I'm working in BigQuery on Google Analytics data. At various points in developing the query I get the error: "Resources exceeded". I want to further my understanding of what's happening. I've successfully worked around the problem, but only via trial and error.
When I use the explain tool it seems to be the 'compute' part of any query or sub-query that looks to have exceeded resources.

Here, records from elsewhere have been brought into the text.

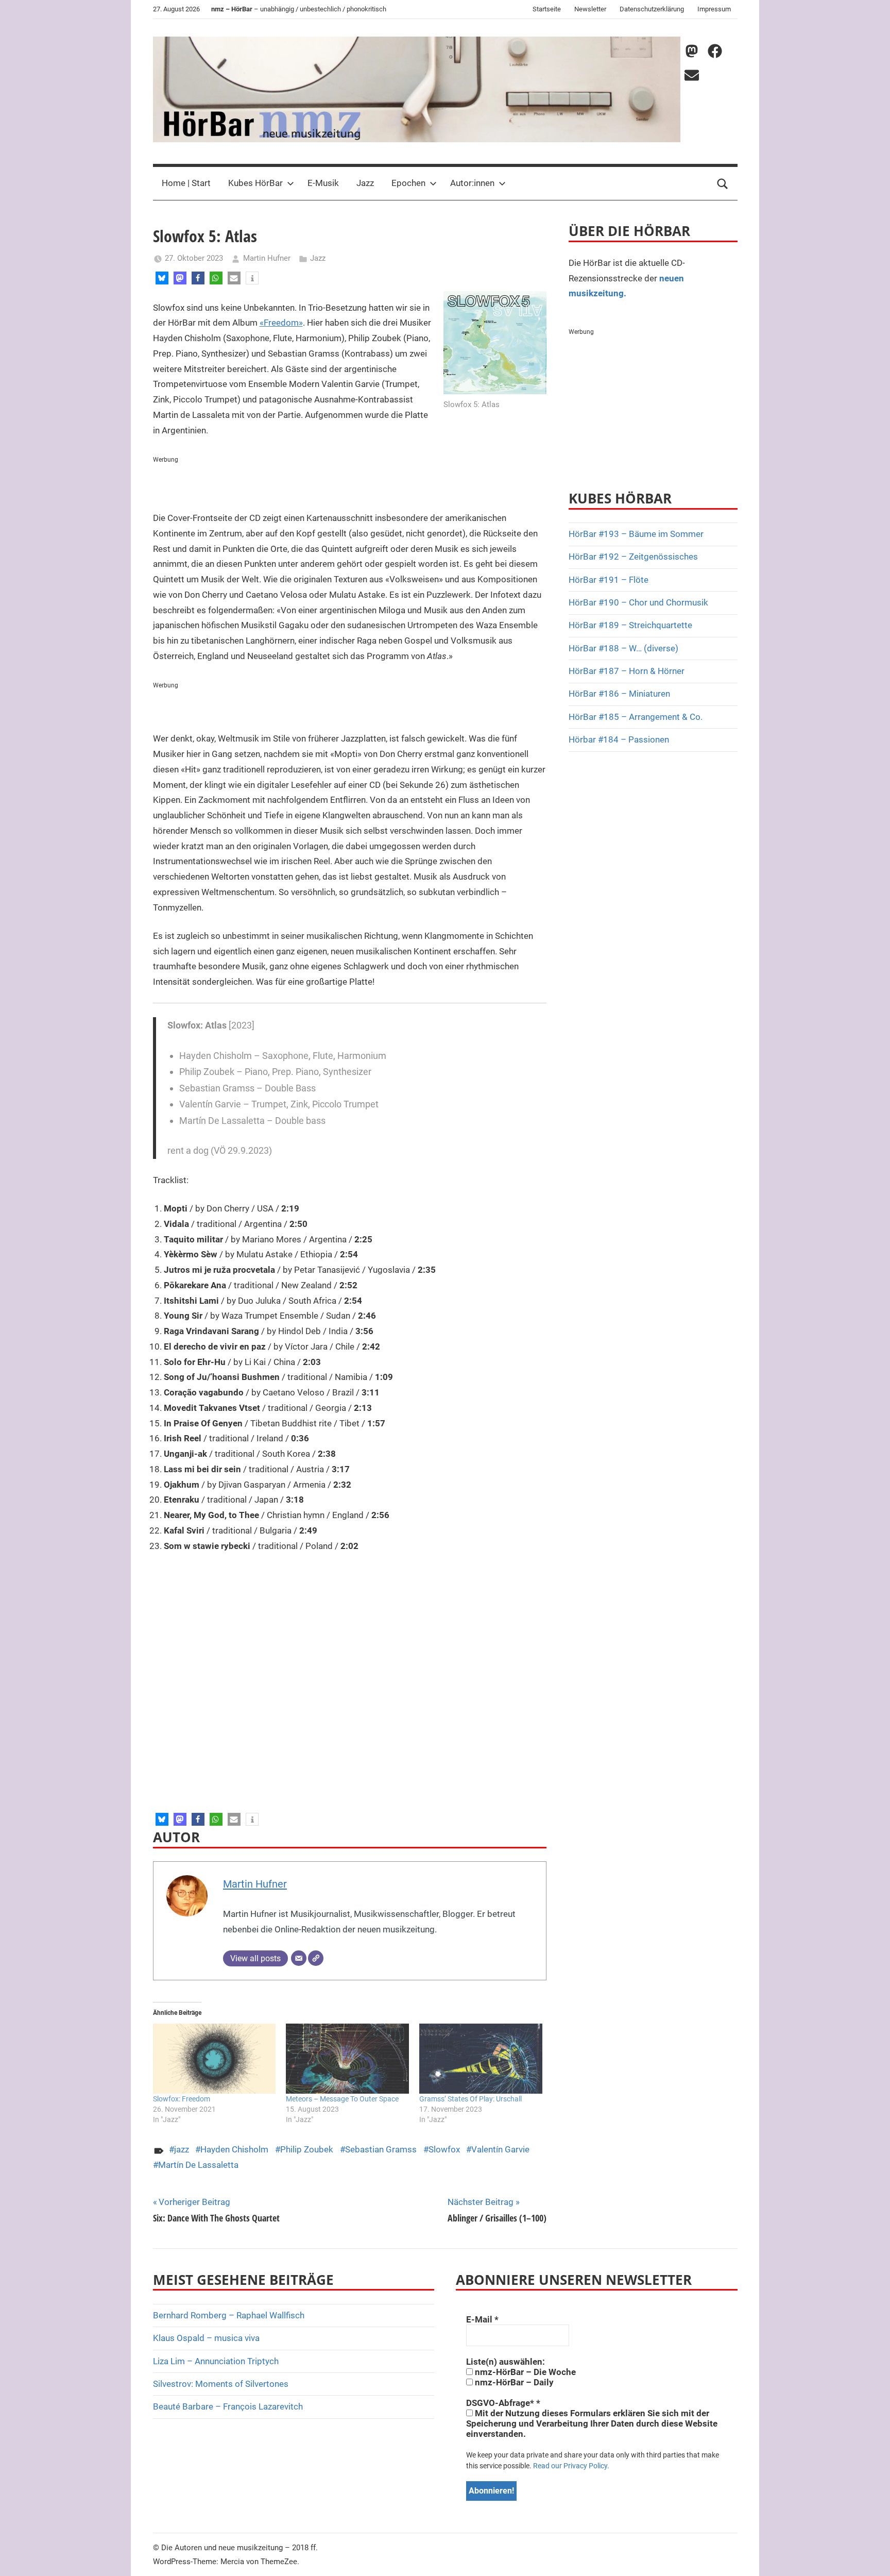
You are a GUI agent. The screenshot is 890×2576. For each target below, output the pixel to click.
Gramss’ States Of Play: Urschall (470, 2099)
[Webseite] (315, 1958)
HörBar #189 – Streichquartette (630, 625)
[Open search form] (723, 183)
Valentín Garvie (500, 2149)
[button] (162, 278)
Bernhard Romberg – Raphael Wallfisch (228, 2315)
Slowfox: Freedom (181, 2099)
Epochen (408, 183)
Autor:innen (472, 183)
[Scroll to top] (870, 2556)
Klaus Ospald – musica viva (206, 2338)
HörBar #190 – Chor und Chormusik (638, 602)
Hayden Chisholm (234, 2149)
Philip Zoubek (306, 2149)
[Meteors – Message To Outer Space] (347, 2059)
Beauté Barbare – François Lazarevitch (228, 2406)
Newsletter (590, 9)
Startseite (547, 9)
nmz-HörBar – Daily (513, 2382)
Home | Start (186, 183)
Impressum (714, 9)
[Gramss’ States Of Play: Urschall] (480, 2059)
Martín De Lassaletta (198, 2165)
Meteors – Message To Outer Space (342, 2099)
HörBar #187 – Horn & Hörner (626, 671)
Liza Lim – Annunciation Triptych (216, 2361)
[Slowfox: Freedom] (214, 2059)
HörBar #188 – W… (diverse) (623, 648)
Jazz (365, 183)
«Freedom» (281, 322)
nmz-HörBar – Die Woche (524, 2372)
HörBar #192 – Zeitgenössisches (633, 556)
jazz (181, 2149)
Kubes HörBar (255, 183)
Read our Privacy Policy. (571, 2466)
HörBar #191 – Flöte (608, 580)
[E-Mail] (298, 1958)
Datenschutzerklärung (652, 9)
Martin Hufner (266, 258)
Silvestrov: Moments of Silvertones (220, 2384)
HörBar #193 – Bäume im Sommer (636, 534)
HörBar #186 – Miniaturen (619, 693)
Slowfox (444, 2149)
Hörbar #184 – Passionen (619, 739)
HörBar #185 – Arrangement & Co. (636, 717)
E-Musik (323, 183)
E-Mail (482, 2319)
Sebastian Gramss (381, 2149)
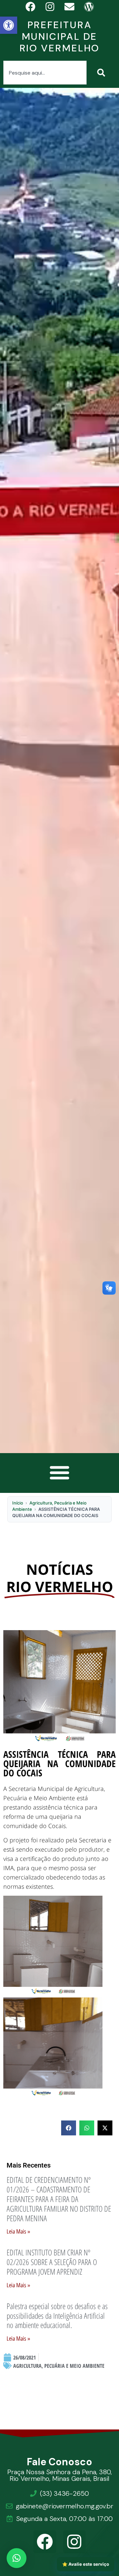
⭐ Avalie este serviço (85, 2564)
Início (17, 1502)
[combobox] (45, 73)
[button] (8, 25)
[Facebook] (44, 2541)
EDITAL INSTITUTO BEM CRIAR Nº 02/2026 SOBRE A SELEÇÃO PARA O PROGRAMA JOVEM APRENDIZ (52, 2262)
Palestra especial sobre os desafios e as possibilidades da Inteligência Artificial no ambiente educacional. (57, 2315)
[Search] (102, 73)
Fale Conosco (60, 2461)
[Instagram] (74, 2541)
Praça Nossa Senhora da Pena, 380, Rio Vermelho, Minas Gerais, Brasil (59, 2475)
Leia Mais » (18, 2231)
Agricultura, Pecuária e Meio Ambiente (58, 2365)
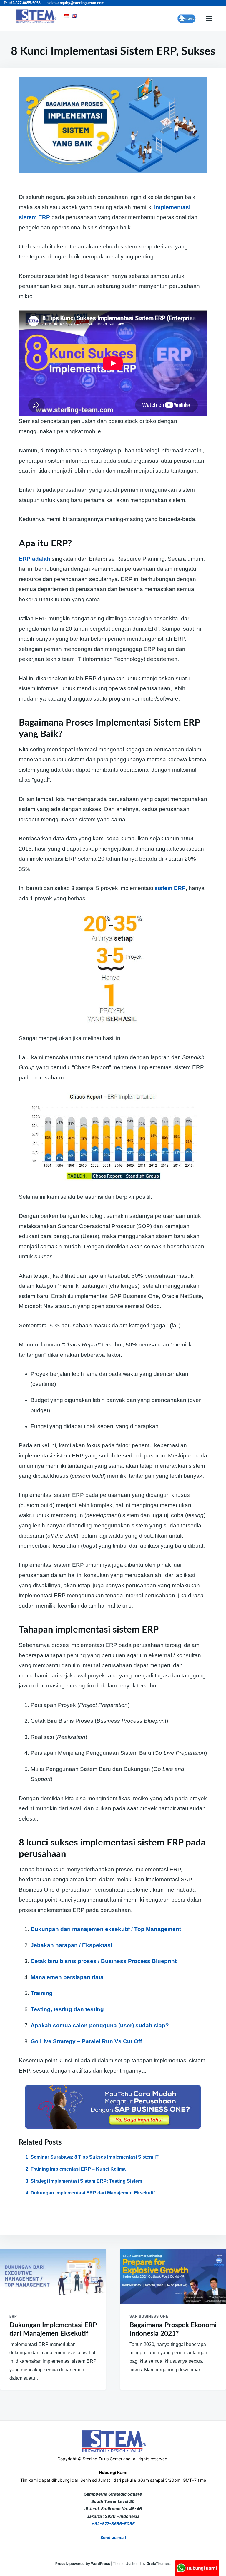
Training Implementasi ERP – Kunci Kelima (78, 2169)
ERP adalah (34, 559)
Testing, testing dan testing (67, 2009)
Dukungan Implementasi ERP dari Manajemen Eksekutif (93, 2192)
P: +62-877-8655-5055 (22, 3)
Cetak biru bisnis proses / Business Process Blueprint (104, 1961)
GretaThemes (158, 2563)
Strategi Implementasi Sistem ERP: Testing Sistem (86, 2181)
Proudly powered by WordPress (83, 2563)
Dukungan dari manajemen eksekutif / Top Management (106, 1929)
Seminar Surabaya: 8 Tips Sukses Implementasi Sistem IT (95, 2156)
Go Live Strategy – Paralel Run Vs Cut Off (86, 2041)
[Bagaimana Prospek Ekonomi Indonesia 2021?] (173, 2276)
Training (42, 1993)
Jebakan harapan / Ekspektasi (71, 1945)
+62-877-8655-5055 (113, 2523)
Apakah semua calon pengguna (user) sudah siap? (100, 2025)
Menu (209, 18)
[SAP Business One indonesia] (113, 2107)
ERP (13, 2316)
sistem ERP (170, 888)
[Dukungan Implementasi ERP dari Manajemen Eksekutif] (53, 2276)
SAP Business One (148, 2316)
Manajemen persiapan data (67, 1977)
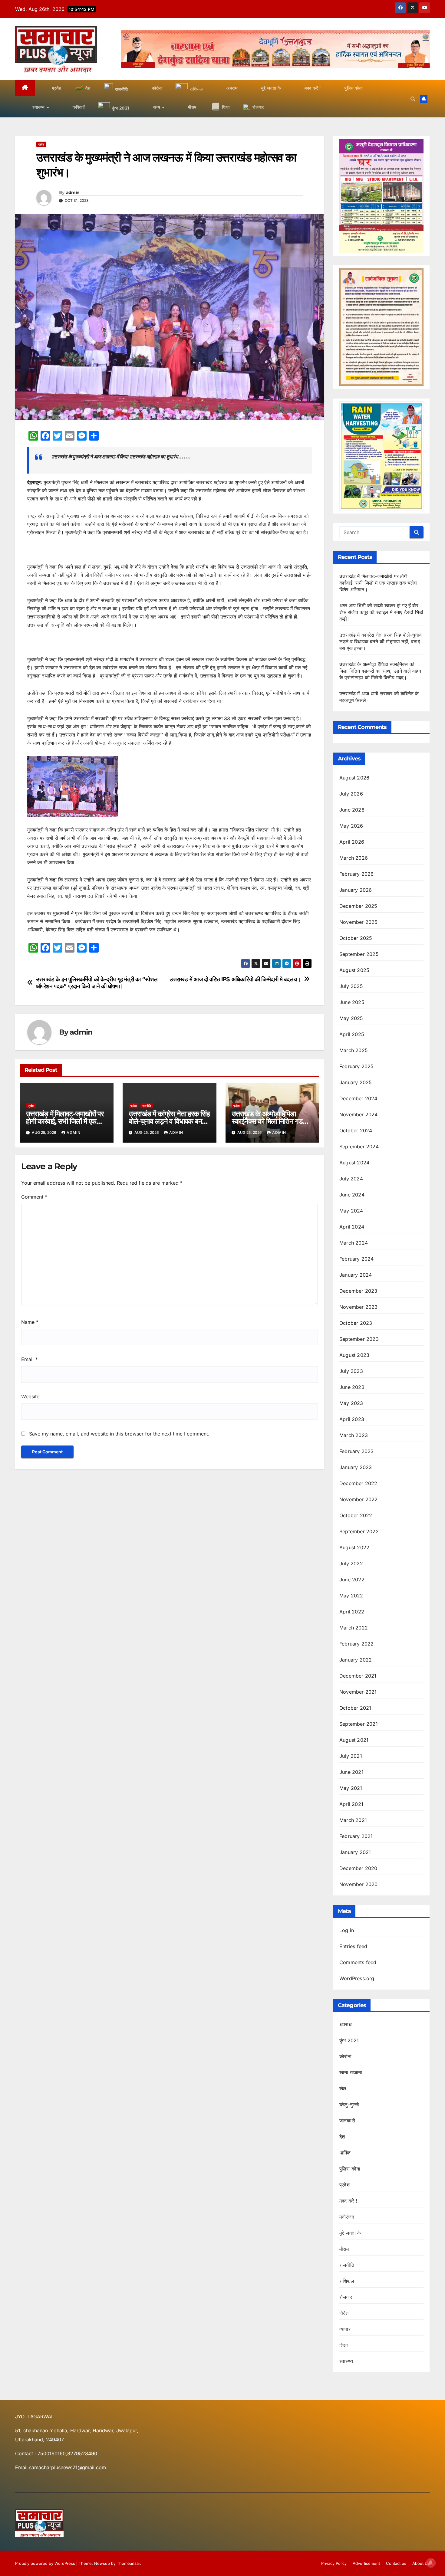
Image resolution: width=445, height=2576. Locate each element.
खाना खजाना (350, 2072)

Here's an example of a standard SQL query that succeeds/fails depending on whether certain parts are left in:
SELECT
fullVisitorId,
visitId,
h.type AS type,
h.hitNumber AS hitNumber,
h.eventInfo.eventAction AS action,
LOWER(h.eventInfo.eventCategory) AS category,
h.page.pagePath AS page,
h.page.pageTitle AS landingTitle,
h.page.searchKeyword AS searchTerm,
LEAD(h.page.pagePath) OVER (PARTITION BY fullVisitorId, visitId ORDER BY h.hitNumber ASC) AS landingPage,
SPLIT(h.eventInfo.eventLabel, ':')[OFFSET(0)] AS clickTitle,
CASE WHEN LEAD(h.page.pageTitle) OVER (PARTITION BY fullVisitorId, visitId ORDER BY h.hitNumber ASC) = SPLIT(h.eventInfo.eventLabel, ':')[OFFSET(0)] THEN true ELSE false END AS searchClick
FROM `project.dataset.ga_sessions_*` AS main, UNNEST(hits) AS h
WHERE _TABLE_SUFFIX BETWEEN '20170401' AND '20170430'
AND (
(
h.eventInfo.eventAction = 'click' AND LOWER(h.eventInfo.eventCategory) LIKE '/search%'
)
OR type = 'PAGE'
)
ORDER BY
fullVisitorId ASC, visitId ASC, h.hitNumber ASC
When removing any one of these sets of elements the query runs:
ORDER BY
fullVisitorId ASC, visitId ASC, h.hitNumber ASC
Or:
LEAD(h.page.pagePath) OVER (PARTITION BY fullVisitorId, visitId ORDER BY h.hitNumber ASC) AS landingPage,
SPLIT(h.eventInfo.eventLabel, ':')[OFFSET(0)] AS clickTitle,
CASE WHEN LEAD(h.page.pageTitle) OVER (PARTITION BY fullVisitorId, visitId ORDER BY h.hitNumber ASC) = SPLIT(h.eventInfo.eventLabel, ':')[OFFSET(0)] THEN true ELSE false END AS searchClick
Or:
When running on a single date partition the entire query runs.
I would describe my current level of understanding as superficial, I know little of the inner workings of GBQ and how it allocates/permits compute resources. I do know that it performs calculations on separate machines where possible. I've heard these described as shards before.
What do I need to know about GBQ compute resources in order to understand why the above will work/not work?
N.B: I only have Tier 1 access, but that doesn't mean I can't gain increased access if I can justify a need. Obviously I don't want to do this with current level of understanding.